Remote Continuous Wave and Pulsed Laser Raman Detection of Chemical Warfare Agents Simulants and Toxic Industrial Compounds

Abstract

This study describes the design, assembly, testing and comparison of two Remote Raman Spectroscopy (RRS) systems intended for standoff detection of hazardous chemical liquids. Raman spectra of Chemical Warfare Agents Simulants (CWAS) and Toxic Industrial Compounds (TIC) were measured in the laboratory at a 6.6 m source-target distance using continuous wave (CW) laser detection. Standoff distances for pulsed measurements were 35 m for dimethyl methylphosphonate (DMMP) detection and 60, 90 and 140 m for cyclohexane detection. The prototype systems consisted of a Raman spectrometer equipped with a CCD detector (for CW measurements) and an I-CCD camera with time-gated electronics (for pulsed laser measurements), a reflecting telescope, a fiber optic assembly, a single-line CW laser source (514.5, 488.0, 351.1 and 363.8 nm) and a frequency-doubled single frequency Nd:YAG 532 nm laser (5 ns pulses at 10 Hz). The telescope was coupled to the spectrograph using an optical fiber, and filters were used to reject laser radiation and Rayleigh scattering. Two quartz convex lenses were used to collimate the light from the telescope from which the telescope-focusing eyepiece was removed, and direct it to the fiber optic assembly.

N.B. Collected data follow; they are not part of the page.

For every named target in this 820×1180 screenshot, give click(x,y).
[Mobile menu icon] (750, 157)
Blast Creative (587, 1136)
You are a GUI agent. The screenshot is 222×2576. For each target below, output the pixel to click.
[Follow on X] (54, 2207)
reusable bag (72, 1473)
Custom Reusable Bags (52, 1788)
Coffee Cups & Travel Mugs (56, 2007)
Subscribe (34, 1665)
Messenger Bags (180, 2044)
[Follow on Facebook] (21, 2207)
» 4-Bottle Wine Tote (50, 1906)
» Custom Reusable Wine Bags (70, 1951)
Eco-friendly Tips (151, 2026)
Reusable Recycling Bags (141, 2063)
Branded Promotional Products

To test the standoff sensing system, the Raman Telescope was used in the detection of liquid TIC: benzene, chlorobenzene, toluene, carbon tetrachloride, cyclohexane and carbon disulfide. Other compounds studied were CWAS: dimethylmethyl phosphonate, 2-chloroethyl ethyl sulfide and 2-(butylamino)-ethanethiol. Relative Raman scattering cross sections of liquid CWAS were measured using single-line sources at 532.0, 488.0, 363.8 and 351.1 nm. Samples were placed in glass and quartz vials at the standoff distances from the telescope for the Remote Raman measurements. The mass of DMMP present in water solutions was also quantified as part of the system performance tests.